::: GIVEN TEXT :::

(February 24, 2013—Riverhead, NY) We owe the celebration of Black History Month, and more importantly, the study of black history, to Dr. Carter G. Woodson. Born to parents who were former slaves, he spent his childhood working in the Kentucky coal mines and enrolled in high school at age twenty. He graduated within two years and later went on to earn a Ph.D. from Harvard. The scholar was disturbed to find in his studies that history books largely ignored the black American population-and, when blacks did figure into the picture, it was generally in ways that reflected the inferior social position they were assigned at the time.
In 1926, he launched Negro History Week as an initiative to bring national attention to the contributions of black people throughout American history. (by Elissa Haney from www.infoplease.com)

::: DATASET EXCERPT :::

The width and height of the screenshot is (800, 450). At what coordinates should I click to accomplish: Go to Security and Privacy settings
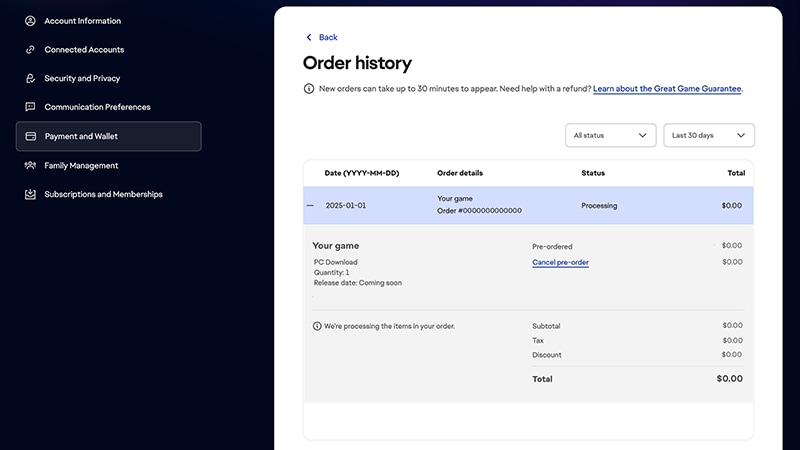point(82,79)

:::

■ EXERCISE DETAILS: Carry on the piece about Carter G. Woodson and Black History Month from the point where it stops. The listing isn't needed for this.

■ RESPONSE AREA:
Riverhead High School held its annual Black History / Unity Celebration on February 25. RHS AP Michael Hugelmeyer was the Master of Ceremonies. The celebration opened with the presentation of the colors and the Pledge of Allegiance led by the NJROTC and the “Star Spangled Banner” sung by Amanda Osborne. Rev. Mary Cooper from the House of Praise gave the invocation.
The program featured presentations by students in the high school’s Council for Unity program, who read biographies of Black Americans like Garrett Morgan, Granville T. Woods, Vivian Thomas, all of whom made major contributions to medicine and industry, but went largely unrecognized until much later in history. In addition, music by the Aquebogue Elementary School, the Chamber Choir, the Jazz Band, and a solo by Taylor Burgess highlighted musical and historical contributions by Black Americans.
Student essay winners from the Pulaski Street School’s annual Garfield Langhorn Essay Contest read their writings by this RHS graduate, who died heroically in the Vietnam War by throwing his body over a grenade to save the lives of the other soldiers near him. PFC Garfield Langhorn was posthumously awarded a Congressional Medal of Honor.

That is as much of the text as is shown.